Suburban Chicago, Illinois
Renters seeking a more laidback lifestyle and lower cost of living are, increasingly, considering Chicago. Suburban areas like Aurora and Joliet offer more cost savings than the city, but, with an RTI of 85.1 and occupancy of 95.6%, it’s harder than ever to find an apartment.
Broward County, Florida
Just north of Miami, Broward County, Florida, is also a hot rental region with an RTI of 85%. Retirees, young professionals and families seek the warm weather and white-sand beaches of cities like Fort Lauderdale and Hollywood.
RentCafe attributes the high lease renewal rate of 70% to the equally hot housing market which makes it harder for younger generations to buy a home in southeast Florida.
Eastern Los Angeles County, California
The southern California wildfires that devastated so many families and destroyed homes earlier this year has also squeezed the region’s rental market.
There are 18 people for every available apartment in eastern L.A., and a high lease renewal rate of 57.8%. New building construction has also slowed, likely as a result of the wildfires, so the total apartment supply has grown by just 0.3%, according to RentCafe data.

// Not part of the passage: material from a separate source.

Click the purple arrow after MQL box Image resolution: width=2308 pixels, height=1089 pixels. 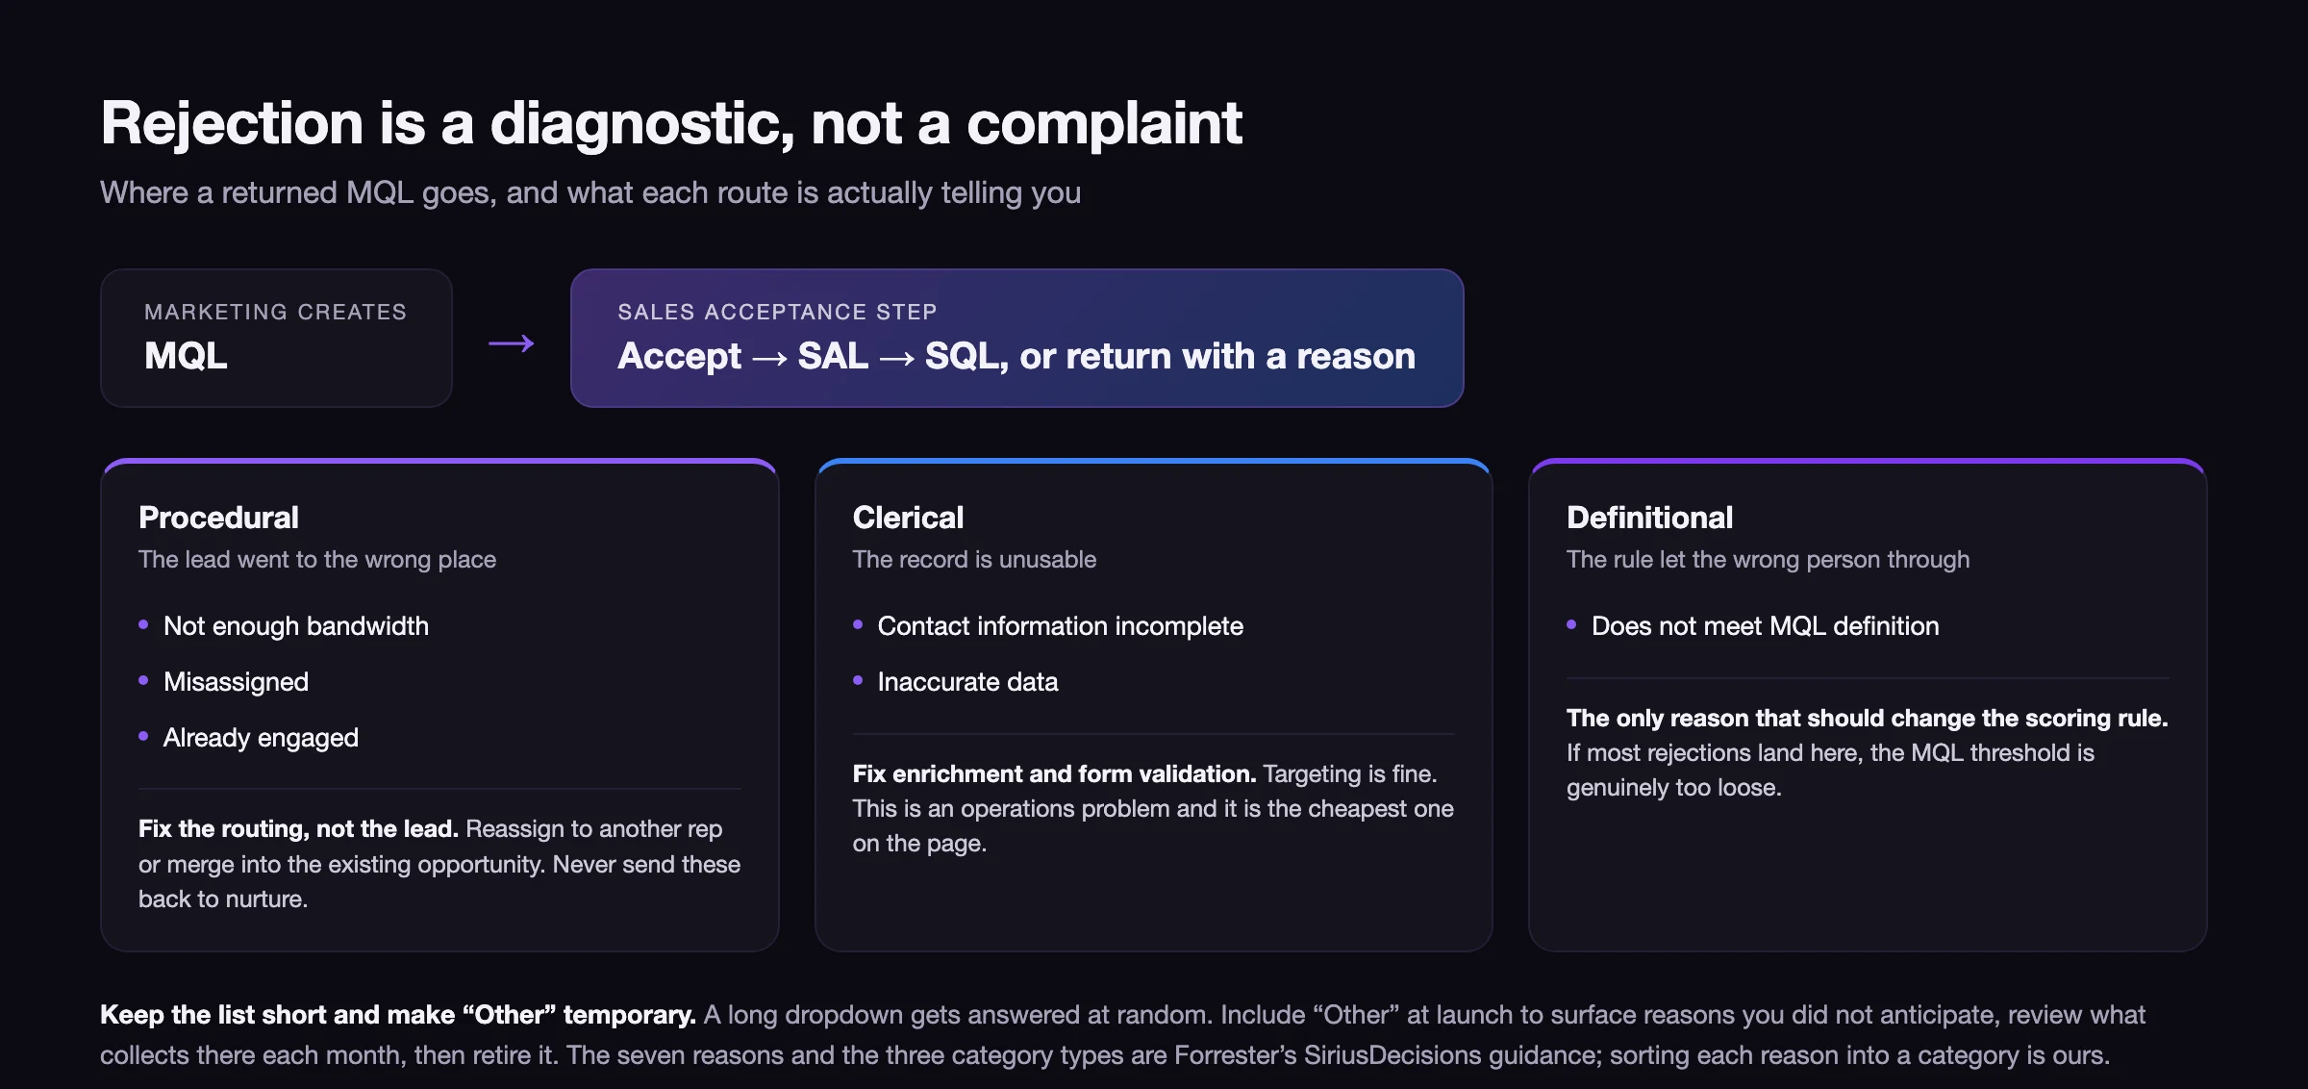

Suburban Philadelphia, Pennsylvania
Job opportunities and a strong economy in areas like King of Prussia and Bryn Mawr are attracting families and professionals to suburban Philadelphia. But the apartment supply only grew by 0.10% this year, while lease renewals rose from 76.3% to 78%.
Manhattan, New York
Renowned for its high cost of living and pricey real estate, it’s not surprising that New York City — specifically, Manhattan — tied for 5th place as the most difficult city to rent an apartment. With an RTI of 81.7, and a vacancy rate just over 4%, the city remains in high demand as a northeast hub of urban life and commerce.
Chicago
Although the outskirts of Chicago ranked second most difficult to find an apartment, it’s not much easier to rent in the city. With an RTI just slightly below NYC, at 81.1, and a vacancy rate of 5%, there are 13 prospective renters seeking out every Chicago apartment.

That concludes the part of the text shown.